- Task objective
From the first entry to the last, transcribe everything exactly.

- Extracted entries

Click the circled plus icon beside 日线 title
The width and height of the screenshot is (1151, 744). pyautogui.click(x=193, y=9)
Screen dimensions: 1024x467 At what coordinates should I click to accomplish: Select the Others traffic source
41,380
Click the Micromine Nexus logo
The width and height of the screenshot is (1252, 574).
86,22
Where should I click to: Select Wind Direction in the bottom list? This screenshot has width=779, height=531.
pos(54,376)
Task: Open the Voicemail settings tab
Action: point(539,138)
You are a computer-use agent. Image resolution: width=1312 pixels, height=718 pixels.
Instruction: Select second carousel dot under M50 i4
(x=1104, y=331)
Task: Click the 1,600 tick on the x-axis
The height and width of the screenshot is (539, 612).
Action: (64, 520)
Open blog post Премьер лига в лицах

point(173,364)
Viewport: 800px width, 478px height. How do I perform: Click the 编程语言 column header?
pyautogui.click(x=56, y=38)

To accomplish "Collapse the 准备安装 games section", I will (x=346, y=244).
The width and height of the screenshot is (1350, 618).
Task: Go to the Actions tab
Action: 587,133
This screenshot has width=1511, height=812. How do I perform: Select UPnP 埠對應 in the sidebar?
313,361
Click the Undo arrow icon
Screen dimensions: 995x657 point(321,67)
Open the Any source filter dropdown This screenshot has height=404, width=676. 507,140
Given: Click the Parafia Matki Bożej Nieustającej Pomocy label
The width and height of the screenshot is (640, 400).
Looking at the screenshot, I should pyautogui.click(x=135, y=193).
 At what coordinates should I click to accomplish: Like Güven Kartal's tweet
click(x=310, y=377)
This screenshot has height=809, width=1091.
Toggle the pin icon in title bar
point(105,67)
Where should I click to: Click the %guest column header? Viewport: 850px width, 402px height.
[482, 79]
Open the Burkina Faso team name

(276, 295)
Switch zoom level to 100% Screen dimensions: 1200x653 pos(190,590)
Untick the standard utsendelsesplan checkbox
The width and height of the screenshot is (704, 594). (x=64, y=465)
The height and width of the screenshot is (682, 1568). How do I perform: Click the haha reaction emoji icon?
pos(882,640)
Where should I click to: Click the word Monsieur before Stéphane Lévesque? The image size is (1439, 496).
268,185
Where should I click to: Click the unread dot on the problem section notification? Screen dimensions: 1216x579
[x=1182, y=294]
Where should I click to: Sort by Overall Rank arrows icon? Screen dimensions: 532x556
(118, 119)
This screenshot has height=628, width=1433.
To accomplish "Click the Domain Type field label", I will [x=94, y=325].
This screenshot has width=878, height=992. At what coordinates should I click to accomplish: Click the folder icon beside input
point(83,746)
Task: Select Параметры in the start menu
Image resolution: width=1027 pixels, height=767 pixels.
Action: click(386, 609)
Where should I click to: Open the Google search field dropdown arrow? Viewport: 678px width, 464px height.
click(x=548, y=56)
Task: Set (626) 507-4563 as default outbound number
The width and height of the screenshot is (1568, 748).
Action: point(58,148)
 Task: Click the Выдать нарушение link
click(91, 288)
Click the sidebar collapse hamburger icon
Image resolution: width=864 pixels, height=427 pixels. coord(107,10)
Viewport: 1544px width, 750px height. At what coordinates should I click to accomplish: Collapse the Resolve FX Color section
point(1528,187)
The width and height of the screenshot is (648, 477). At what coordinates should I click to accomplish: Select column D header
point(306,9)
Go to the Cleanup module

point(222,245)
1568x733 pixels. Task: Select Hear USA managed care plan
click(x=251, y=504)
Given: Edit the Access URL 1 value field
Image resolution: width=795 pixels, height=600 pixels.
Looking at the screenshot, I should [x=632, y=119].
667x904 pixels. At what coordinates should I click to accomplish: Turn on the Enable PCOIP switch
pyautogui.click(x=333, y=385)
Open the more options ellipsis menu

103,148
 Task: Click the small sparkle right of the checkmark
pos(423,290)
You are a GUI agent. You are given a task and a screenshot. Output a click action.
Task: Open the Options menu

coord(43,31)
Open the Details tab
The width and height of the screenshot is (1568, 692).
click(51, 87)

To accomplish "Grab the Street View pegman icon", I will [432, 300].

- Solution below
Click the circled plus icon beside 日线 title
The width and height of the screenshot is (1151, 744). pyautogui.click(x=193, y=9)
Screen dimensions: 1024x467 At what coordinates should I click to accomplish: Select the Others traffic source
41,380
Click the Micromine Nexus logo
The width and height of the screenshot is (1252, 574).
86,22
Where should I click to: Select Wind Direction in the bottom list? This screenshot has width=779, height=531.
pos(54,376)
Task: Open the Voicemail settings tab
Action: point(539,138)
You are a computer-use agent. Image resolution: width=1312 pixels, height=718 pixels.
Instruction: Select second carousel dot under M50 i4
(x=1104, y=331)
Task: Click the 1,600 tick on the x-axis
The height and width of the screenshot is (539, 612).
Action: (64, 520)
Open blog post Премьер лига в лицах

point(173,364)
Viewport: 800px width, 478px height. How do I perform: Click the 编程语言 column header?
pyautogui.click(x=56, y=38)

To accomplish "Collapse the 准备安装 games section", I will (x=346, y=244).
The width and height of the screenshot is (1350, 618).
Task: Go to the Actions tab
Action: 587,133
This screenshot has width=1511, height=812. How do I perform: Select UPnP 埠對應 in the sidebar?
313,361
Click the Undo arrow icon
Screen dimensions: 995x657 point(321,67)
Open the Any source filter dropdown This screenshot has height=404, width=676. 507,140
Given: Click the Parafia Matki Bożej Nieustającej Pomocy label
The width and height of the screenshot is (640, 400).
Looking at the screenshot, I should pyautogui.click(x=135, y=193).
 At what coordinates should I click to accomplish: Like Güven Kartal's tweet
click(x=310, y=377)
This screenshot has height=809, width=1091.
Toggle the pin icon in title bar
point(105,67)
Where should I click to: Click the %guest column header? Viewport: 850px width, 402px height.
[482, 79]
Open the Burkina Faso team name

(276, 295)
Switch zoom level to 100% Screen dimensions: 1200x653 pos(190,590)
Untick the standard utsendelsesplan checkbox
The width and height of the screenshot is (704, 594). (x=64, y=465)
The height and width of the screenshot is (682, 1568). How do I perform: Click the haha reaction emoji icon?
pos(882,640)
Where should I click to: Click the word Monsieur before Stéphane Lévesque? The image size is (1439, 496).
268,185
Where should I click to: Click the unread dot on the problem section notification? Screen dimensions: 1216x579
[x=1182, y=294]
Where should I click to: Sort by Overall Rank arrows icon? Screen dimensions: 532x556
(118, 119)
This screenshot has height=628, width=1433.
To accomplish "Click the Domain Type field label", I will [x=94, y=325].
This screenshot has width=878, height=992. At what coordinates should I click to accomplish: Click the folder icon beside input
point(83,746)
Task: Select Параметры in the start menu
Image resolution: width=1027 pixels, height=767 pixels.
Action: click(386, 609)
Where should I click to: Open the Google search field dropdown arrow? Viewport: 678px width, 464px height.
click(x=548, y=56)
Task: Set (626) 507-4563 as default outbound number
The width and height of the screenshot is (1568, 748).
Action: point(58,148)
 Task: Click the Выдать нарушение link
click(91, 288)
Click the sidebar collapse hamburger icon
Image resolution: width=864 pixels, height=427 pixels. coord(107,10)
Viewport: 1544px width, 750px height. At what coordinates should I click to accomplish: Collapse the Resolve FX Color section
point(1528,187)
The width and height of the screenshot is (648, 477). At what coordinates should I click to accomplish: Select column D header
point(306,9)
Go to the Cleanup module

point(222,245)
1568x733 pixels. Task: Select Hear USA managed care plan
click(x=251, y=504)
Given: Edit the Access URL 1 value field
Image resolution: width=795 pixels, height=600 pixels.
Looking at the screenshot, I should [x=632, y=119].
667x904 pixels. At what coordinates should I click to accomplish: Turn on the Enable PCOIP switch
pyautogui.click(x=333, y=385)
Open the more options ellipsis menu

103,148
 Task: Click the small sparkle right of the checkmark
pos(423,290)
You are a GUI agent. You are given a task and a screenshot. Output a click action.
Task: Open the Options menu

coord(43,31)
Open the Details tab
The width and height of the screenshot is (1568, 692).
click(51, 87)

To accomplish "Grab the Street View pegman icon", I will [432, 300].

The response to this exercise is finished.